Conferma della proprietà 1170 (≈ 1170)
L'Abbazia di Saint-Étienne de Caen conferma il suo possesso.
1685
Creazione della sedia
Creazione della sedia 1685 (≈ 1685)
Diretto da Abbé Droulin e François Hachet.
1878
Ricostruzione del coro
Ricostruzione del coro 1878 (≈ 1878)
Coro ricostruito in stile romanico.
1921
Portale sud classifica
Portale sud classifica 1921 (≈ 1921)
Portale laterale classificato come Monumento Storico.
1944
Distruzione e restauro
Distruzione e restauro 1944 (≈ 1944)
Coro restaurato dopo danni.
1946
Partenza del campanile e della facciata
Partenza del campanile e della facciata 1946 (≈ 1946)

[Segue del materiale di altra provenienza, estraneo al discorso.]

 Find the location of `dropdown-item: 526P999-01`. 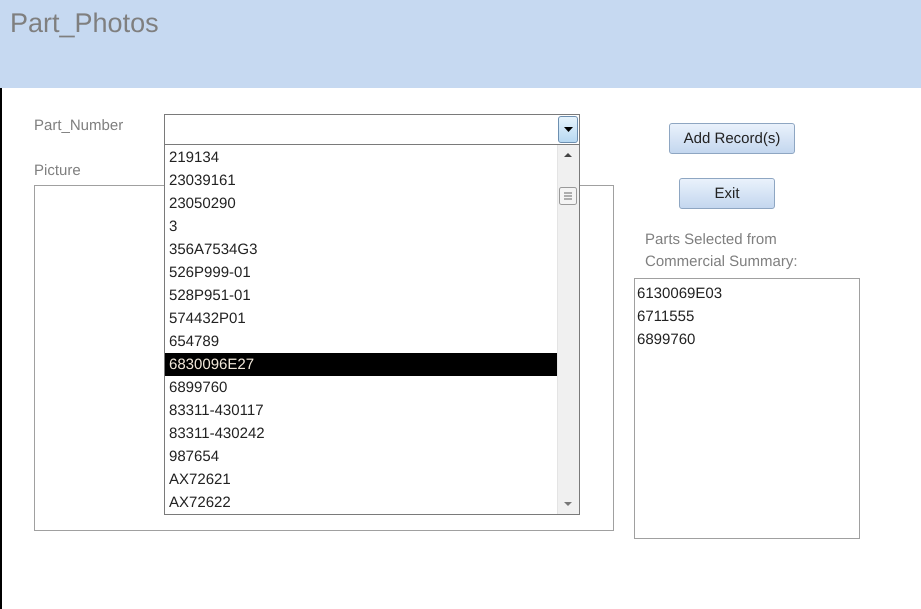

dropdown-item: 526P999-01 is located at coordinates (361, 272).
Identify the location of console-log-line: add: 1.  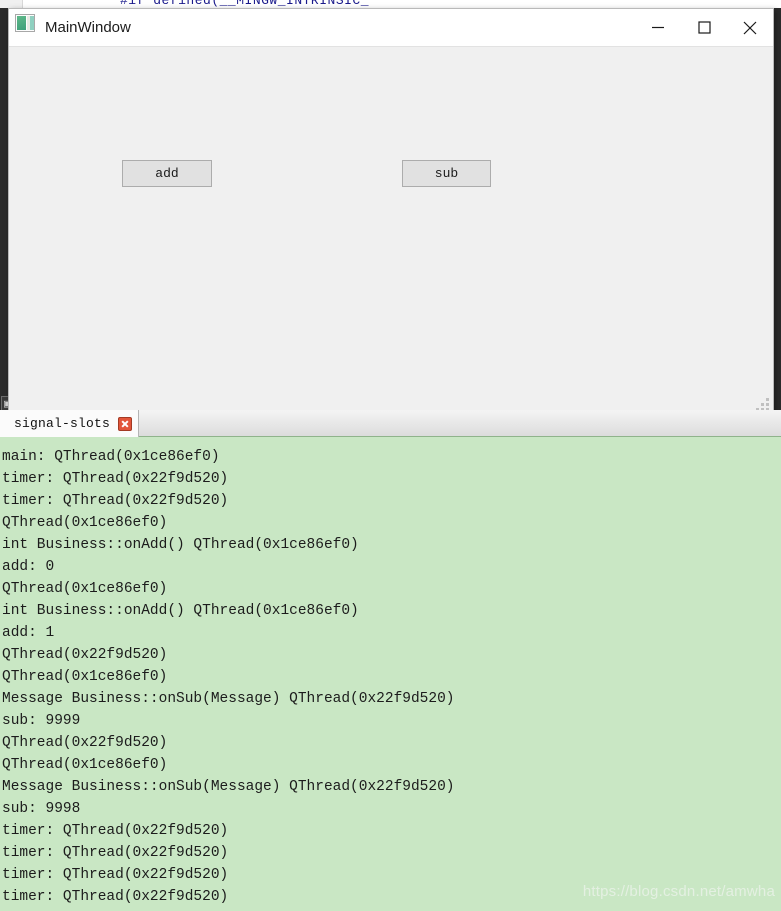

Protezione dei restanti elementi medievali.
Aujourd'hui
Aujourd'hui
Aujourd'hui Aujourd'hui (≈ 2025)
Position de référence.
Patrimonio
Il campanile; la facciata meridionale della navata, compreso il cancello: classificazione per decreto del 4 ottobre 1946
Dati chiave
Abbé Droulin - Sponsor religioso
Iniziatore del pulpito nel 1685.
François Hachet - Bourgeois keniota
Finanziatore del pulpito nel 1685.
Célestin Hippeau - Storico locale
Autore di una descrizione nel 1855.
Origine e storia
La Chiesa di Saint-André d'Ifs, situata nel dipartimento Calvados in Normandia, è un edificio cattolico risalente al XII e XIII secolo. Si distingue per il suo campanile e la facciata meridionale, tra cui un cancello laterale decorato con motivi simbolici come chevrons e teste scolpite. Questi elementi architettonici, tipici delle transizioni tra gli stili romanici e ogivali, furono parzialmente classificati come Monumenti Storici nel 1921 per la porta, poi nel 1946 per il campanile e la facciata. L'edificio era di proprietà storica dell'Abbazia di Saint-Étienne de Caen, come testimonia una conferma scritta del 1170.

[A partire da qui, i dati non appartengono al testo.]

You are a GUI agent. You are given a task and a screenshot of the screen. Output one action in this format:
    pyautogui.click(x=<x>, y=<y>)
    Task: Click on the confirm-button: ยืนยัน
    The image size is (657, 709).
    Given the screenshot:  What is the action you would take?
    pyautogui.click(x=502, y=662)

Il coro, probabilmente costruito nel XIII secolo, subì importanti trasformazioni: una ricostruzione in stile romanico nel 1878, seguita da restauri dopo le distruzioni del 1944. All'interno, il pulpito di legno del XVII secolo (1685), commissionato da Abbé Droulin e da un borghese keniota, François Hachet, presenta sei pannelli intagliati che rappresentano Cristo, San Pietro e gli evangelisti. La navata romanica conserva una porta laterale semicircolare a tesure, vestigia di un antico portico, mentre la torre sud unisce romanico (arcatura) e ogivale (finestre del secolo).
I caratteri battesimali, risalenti al XIII secolo, e un successivo lato aggiunto nord completano il tutto. La maggior parte delle decime in parrocchia sono state pagate all'Abbazia di Santo Stefano, ad eccezione di una porzione assegnata all'Abbazia di Fontenay. La chiesa illustra così gli stretti legami tra le comunità locali e le istituzioni religiose normanni del Medioevo, portando i segni dei cambiamenti successivi, soprattutto dopo la seconda guerra mondiale.